La relation entre les parents d’élèves et le ministre n’a jamais été mauvaise. Nous n’avons cependant jamais caché que l’on souhaite être informés plus tôt des mesures que le ministère compte prendre. Le scénario actuel veut que les plans soient soumis lors d’une visioconférence. On est censés réagir lors de cette même réunion aux mesures envisagées, sans avoir la possibilité de prendre un peu de recul et de se concerter en interne. Il serait préférable de procéder en deux étapes. Pour l’instant, l’échange est minimal, ce qui rend impossible la recherche constructive de solutions adéquates.
Comment se portent les enfants avant cette deuxième rentrée des classes en mode pandémie? La question s’adresse à la fois au représentant des parents d’élèves et au psychothérapeute que vous êtes.
Les retours que nous recevons de la part des parents sont que les enfants abordent cette nouvelle année scolaire avec un plus grand optimisme. La décision de pouvoir enlever le masque y contribue beaucoup. D’une manière plus générale, il nous faut toutefois constater que le bien-être des enfants et adolescents a souffert durant cette pandémie. Dans mon cabinet, je n’ai encore jamais enregistré un aussi grand nombre de demandes pour prendre en charge des jeunes souffrant de démotivation, d’anxiétés et d’autres troubles mentaux.
La reprise des activités péri- et parascolaires peut-elle également contribuer à renforcer le bien-être des jeunes?
Absolument. Il ne faut jamais oublier que pour les enfants et les adolescents l’aspect social est d’une importance absolue. Se construire au contact d’autres enfants, développer son identité, apprendre à se comporter dans un groupe sont des facteurs primordiaux pour le développement d’une jeune personne. Il est dramatique qu’ils soient désormais privés depuis plus d’un an et demi de ces contacts étroits. Et en tant que praticien, je suis aussi d’avis que le retard accumulé ne pourra pas être rattrapé dans un délai de quelques mois.
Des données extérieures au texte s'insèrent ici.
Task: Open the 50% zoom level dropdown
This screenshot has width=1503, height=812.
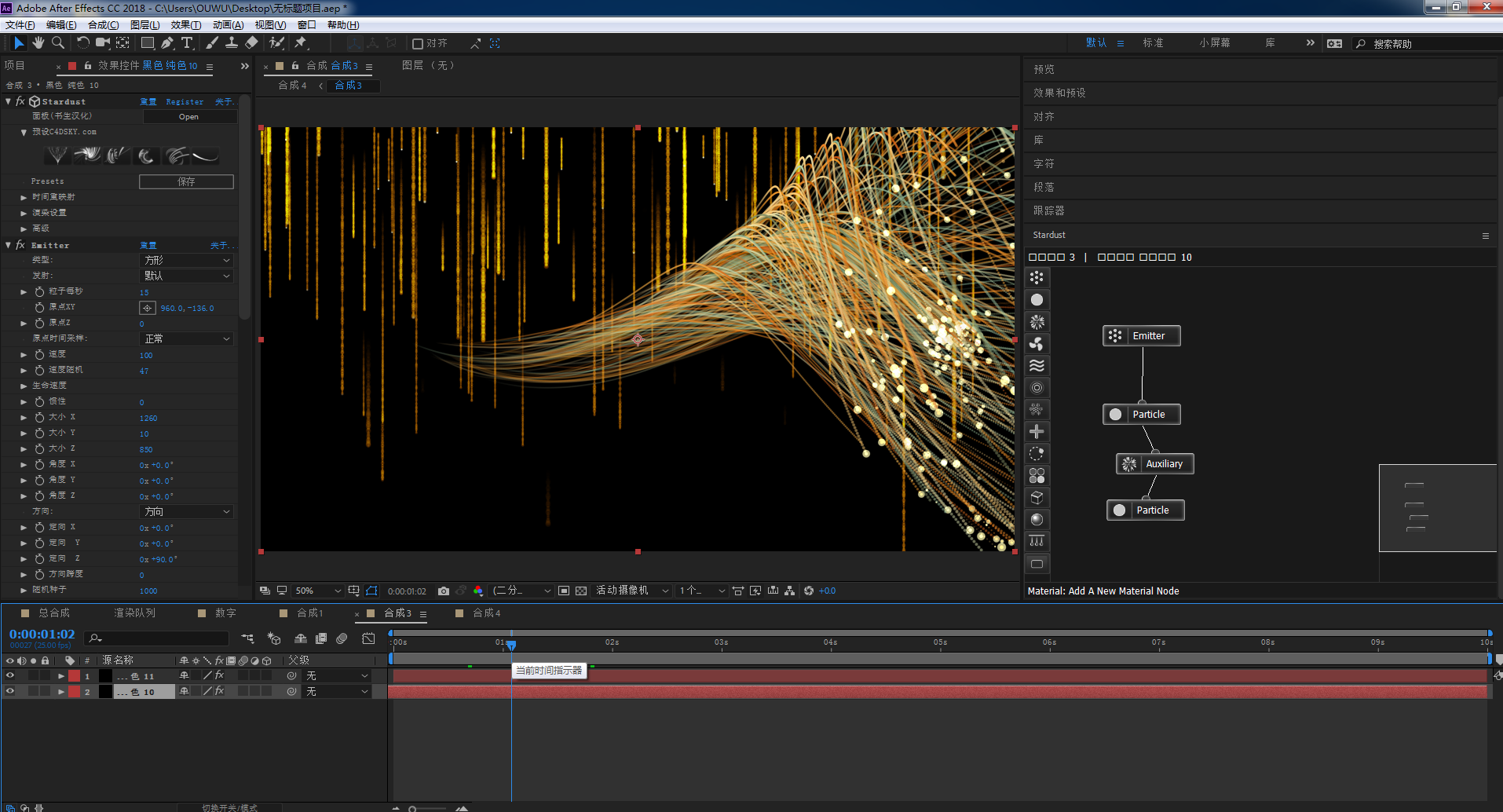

Le manque de développement de compétences sociales figure sur la liste des problèmes qui doivent être abordés
Au-delà de la crise sanitaire, il ne faut pas perdre des yeux que d’autres défis majeurs sont à relever par l’école. Quels sont, selon vous, les chantiers qui sont à aborder en priorité?
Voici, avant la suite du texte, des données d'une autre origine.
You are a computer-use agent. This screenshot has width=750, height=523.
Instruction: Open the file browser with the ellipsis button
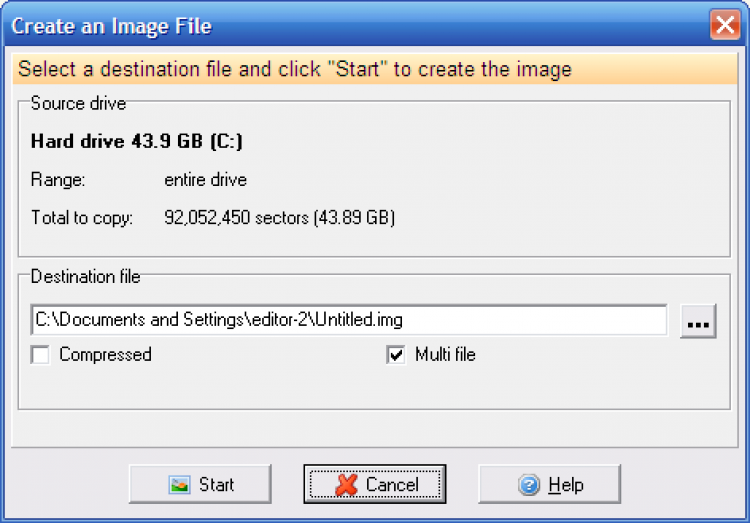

Un grand nombre de chantiers étaient déjà présents avant le début de la pandémie. L’intégration par la langue, la question de l’alphabétisation en allemand alors que le français pèse plus lourdement au quotidien, la vétusté des grilles horaires, le manque de développement de compétences sociales et de communication figurent sur la liste des problèmes qui doivent être abordés. Développer ce genre de compétences peut s’avérer aujourd’hui plus important que la maîtrise du « plus-que-parfait« . Une grande partie de la matière enseignée à l’école est facile à retrouver en ligne. Il est plus compliqué de développer les compétences que je viens d’énumérer. Le système scolaire doit se moderniser dans son ensemble.
Est-ce que le ministre fixe les bonnes priorités – citons le coding en exemple – pour réussir cette modernisation?
Si l’on veut faire évoluer le système scolaire, il faut avoir une vision à long terme. On ne peut pas se fixer des objectifs d’une année scolaire à l’autre. Les objectifs à atteindre sont à fixer sur une durée de 10, 15 ou 20 années. Notre intention est de nous consacrer davantage sur ces thématiques après les 18 derniers mois qui étaient majoritairement dévolus à la crise sanitaire.